- Insignia of 9th Infantry Division
- Active: 19 September 2013 - present
- Country: Bangladesh
- Allegiance: Bangladesh
- Branch: Bangladesh Army
- Type: Mixed Arms
- Size: Brigade
- Part of: 9th Infantry Division
- Garrison/HQ: Padma Cantonment

Commanders
- Current commander: Classified
- Notable commanders: Brig Gen Humayun Kabir; Brig Gen Shakil Ahmed; Brig Gen Hamidul Haque;

= 99th Composite Brigade =

The 99th Composite Brigade (৯৯তম কম্পোজিট ব্রিগেড) is a brigade formation of the Bangladesh Army. It was raised per the project "Establishment of 99 Composite Brigade for Safety and Security of Padma Multipurpose Bridge" and army development project "Forces Goal 2030".

== History ==
On 19 September 2013, PM Sheikh Hasina raised the flag of newly established 99 Composite Brigade at Army Aviation Hangar. The flag raising of 58 East Bengal, 34 BIR and 20 Engineering Construction Battalion were hoisted on the same day.

The unit would need around 600mn taka ($7.5mn) annually which will be allocated from the funds of the army.

In 2014, army sought 326-acre land & Tk 17,740 million over four years to build the security installations for the bridge on both sides of the mega infrastructure.
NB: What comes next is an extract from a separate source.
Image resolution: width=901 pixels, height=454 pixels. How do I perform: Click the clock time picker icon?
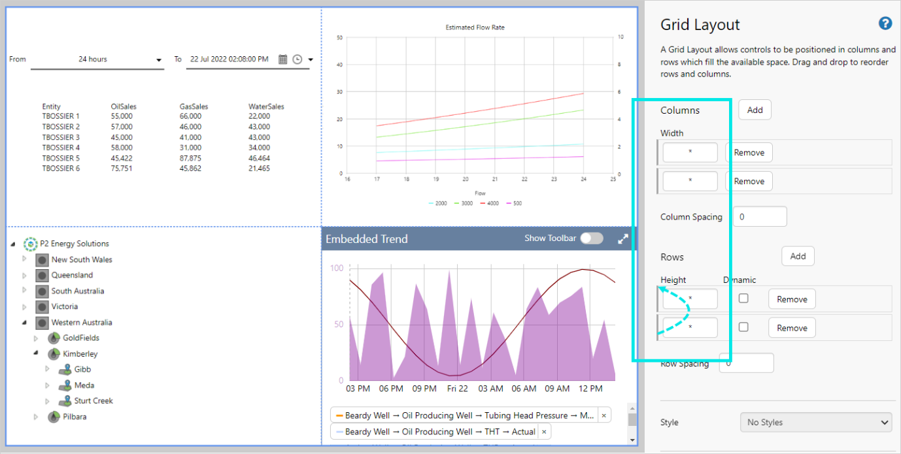(x=298, y=59)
ECNEC approved the project named "Establishment of 99 Composite Brigade for Safety and Security of Padma Multipurpose Bridge" on 115 acres of land on both the sides involving Taka 7,500 million on 13 October 2015 .

== Functions ==
- Implementation of the Padma Bridge project.
- Maintain security of the Padma Bridge.
- Oversee construction of the Padma bridge.
- Check for corruption.
- Discourage graft mongering firms and their officials.

== Formation ==
The 99 Composite Brigade comprises one Engineering Construction Battalion and two infantry battalions and an air defence artillery regiment. Soldiers and officers of the brigade were drawn from other units of the army.